WHAT TO DO — Copy the lines from the one containing "The width and height of the screenshot is (1456, 819)." to the one containing "at that location." word for word, leaving out the pictures.

EXERCISE MATERIAL —
----------

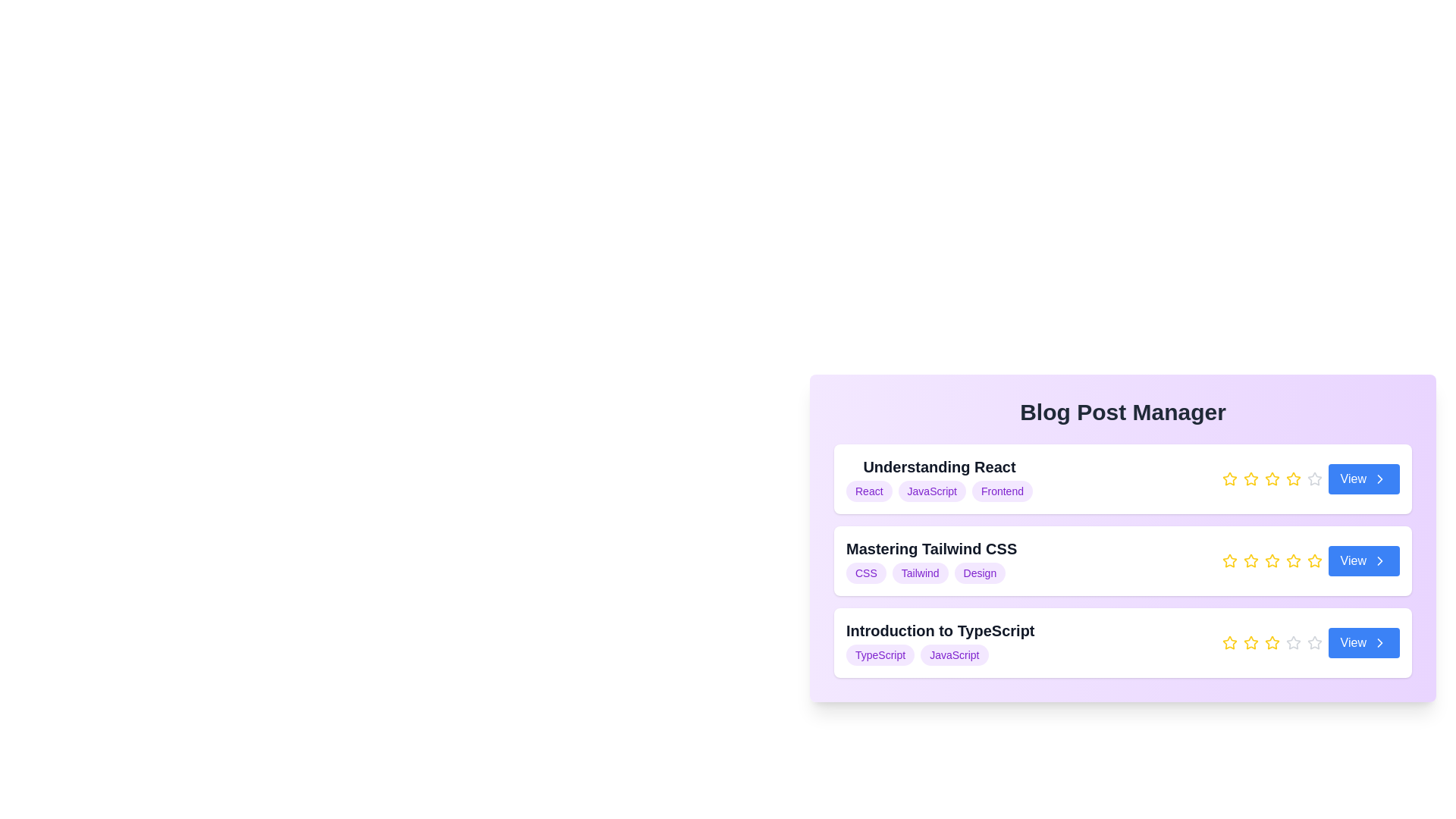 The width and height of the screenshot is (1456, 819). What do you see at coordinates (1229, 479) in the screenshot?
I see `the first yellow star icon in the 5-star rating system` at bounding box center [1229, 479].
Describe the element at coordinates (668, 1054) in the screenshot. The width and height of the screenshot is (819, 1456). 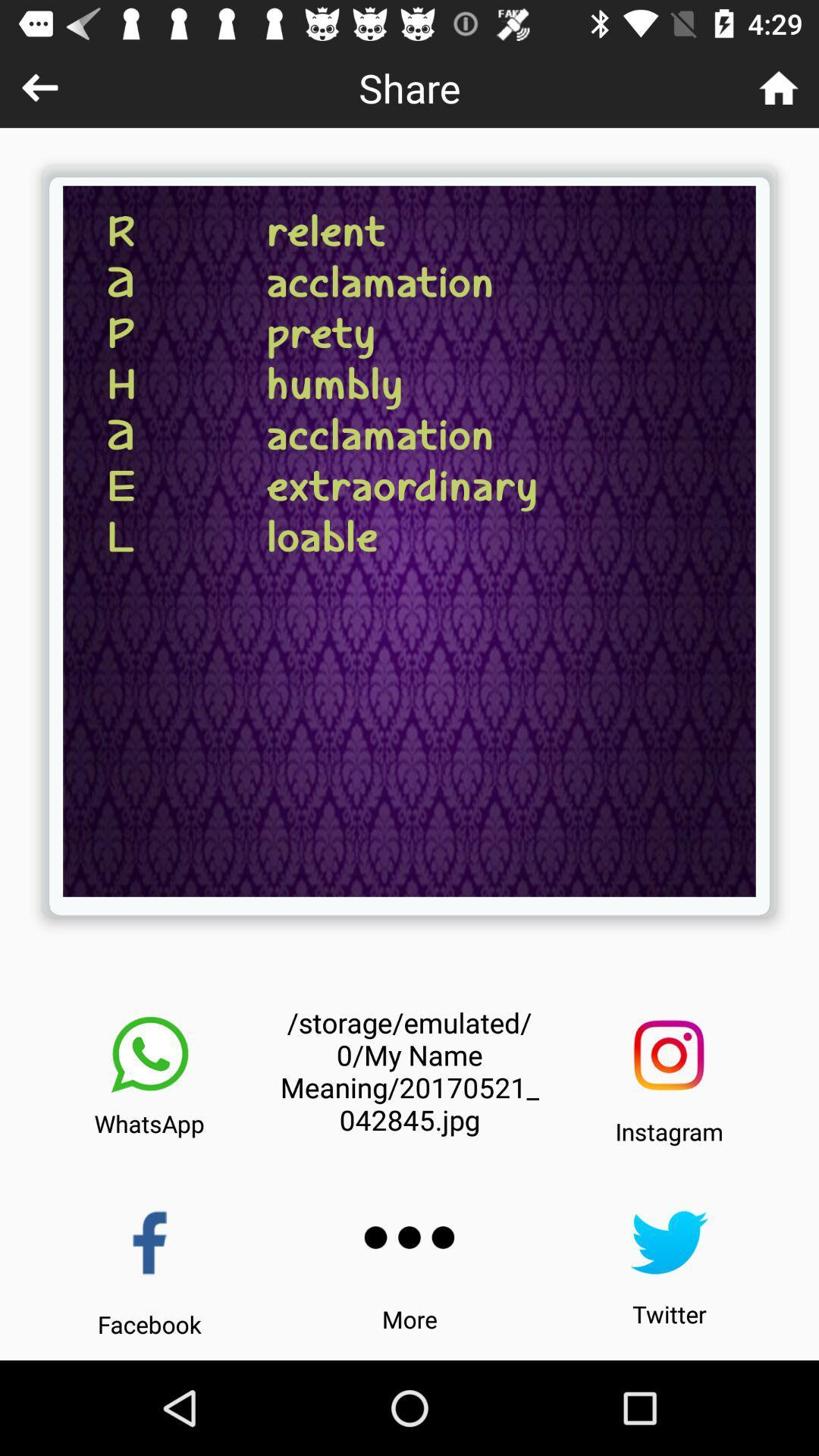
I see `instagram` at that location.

----------

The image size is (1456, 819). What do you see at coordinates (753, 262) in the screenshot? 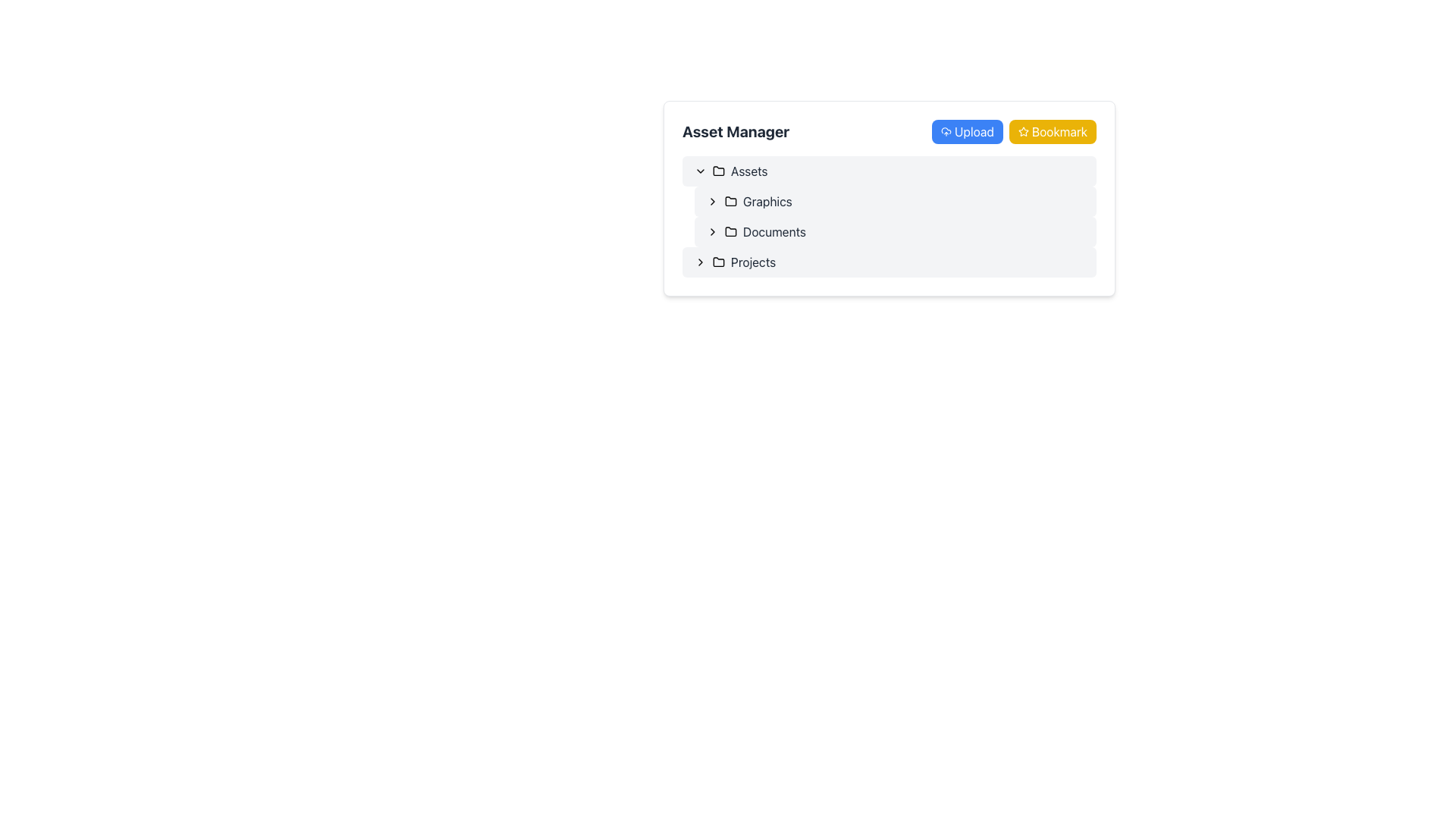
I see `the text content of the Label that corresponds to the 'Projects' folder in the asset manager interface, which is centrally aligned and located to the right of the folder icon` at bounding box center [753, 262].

----------

RIGHT ANSWER —
 The width and height of the screenshot is (1456, 819). What do you see at coordinates (1229, 479) in the screenshot?
I see `the first yellow star icon in the 5-star rating system` at bounding box center [1229, 479].
Describe the element at coordinates (668, 1054) in the screenshot. The width and height of the screenshot is (819, 1456). 
I see `instagram` at that location.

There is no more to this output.